• _What you have to do_
Return every line from the one with "Select the 自定义" through the one with "Click underlined text", inclusive, exactly as it appears below.
____ Data listing
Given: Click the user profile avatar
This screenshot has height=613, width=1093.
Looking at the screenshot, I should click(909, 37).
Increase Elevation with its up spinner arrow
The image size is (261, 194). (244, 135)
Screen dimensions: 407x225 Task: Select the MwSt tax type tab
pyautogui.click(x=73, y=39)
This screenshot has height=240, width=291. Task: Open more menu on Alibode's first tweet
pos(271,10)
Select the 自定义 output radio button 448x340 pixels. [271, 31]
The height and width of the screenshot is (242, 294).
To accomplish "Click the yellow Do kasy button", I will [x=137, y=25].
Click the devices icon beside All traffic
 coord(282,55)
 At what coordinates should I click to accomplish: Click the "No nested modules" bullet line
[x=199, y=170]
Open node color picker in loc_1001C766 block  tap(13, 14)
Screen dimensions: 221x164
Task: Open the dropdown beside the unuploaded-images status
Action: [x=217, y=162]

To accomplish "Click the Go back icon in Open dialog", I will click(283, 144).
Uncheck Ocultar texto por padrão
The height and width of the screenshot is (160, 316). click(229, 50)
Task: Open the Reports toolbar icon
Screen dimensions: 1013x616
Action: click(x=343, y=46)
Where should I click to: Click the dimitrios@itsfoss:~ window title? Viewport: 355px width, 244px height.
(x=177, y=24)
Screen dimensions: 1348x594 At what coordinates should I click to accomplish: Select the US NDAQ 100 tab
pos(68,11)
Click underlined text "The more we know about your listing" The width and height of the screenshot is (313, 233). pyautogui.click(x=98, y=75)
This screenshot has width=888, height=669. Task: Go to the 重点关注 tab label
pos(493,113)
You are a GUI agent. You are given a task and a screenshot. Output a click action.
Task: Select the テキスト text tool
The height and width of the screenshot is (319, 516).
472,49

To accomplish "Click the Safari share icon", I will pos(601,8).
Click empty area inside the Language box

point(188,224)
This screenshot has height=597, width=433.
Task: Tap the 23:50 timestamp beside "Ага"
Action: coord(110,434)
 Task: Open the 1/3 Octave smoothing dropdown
________
• _Output_
Select the 自定义 output radio button 448x340 pixels. [271, 31]
The height and width of the screenshot is (242, 294).
To accomplish "Click the yellow Do kasy button", I will [x=137, y=25].
Click the devices icon beside All traffic
 coord(282,55)
 At what coordinates should I click to accomplish: Click the "No nested modules" bullet line
[x=199, y=170]
Open node color picker in loc_1001C766 block  tap(13, 14)
Screen dimensions: 221x164
Task: Open the dropdown beside the unuploaded-images status
Action: [x=217, y=162]

To accomplish "Click the Go back icon in Open dialog", I will click(283, 144).
Uncheck Ocultar texto por padrão
The height and width of the screenshot is (160, 316). click(229, 50)
Task: Open the Reports toolbar icon
Screen dimensions: 1013x616
Action: click(x=343, y=46)
Where should I click to: Click the dimitrios@itsfoss:~ window title? Viewport: 355px width, 244px height.
(x=177, y=24)
Screen dimensions: 1348x594 At what coordinates should I click to accomplish: Select the US NDAQ 100 tab
pos(68,11)
Click underlined text "The more we know about your listing" The width and height of the screenshot is (313, 233). pyautogui.click(x=98, y=75)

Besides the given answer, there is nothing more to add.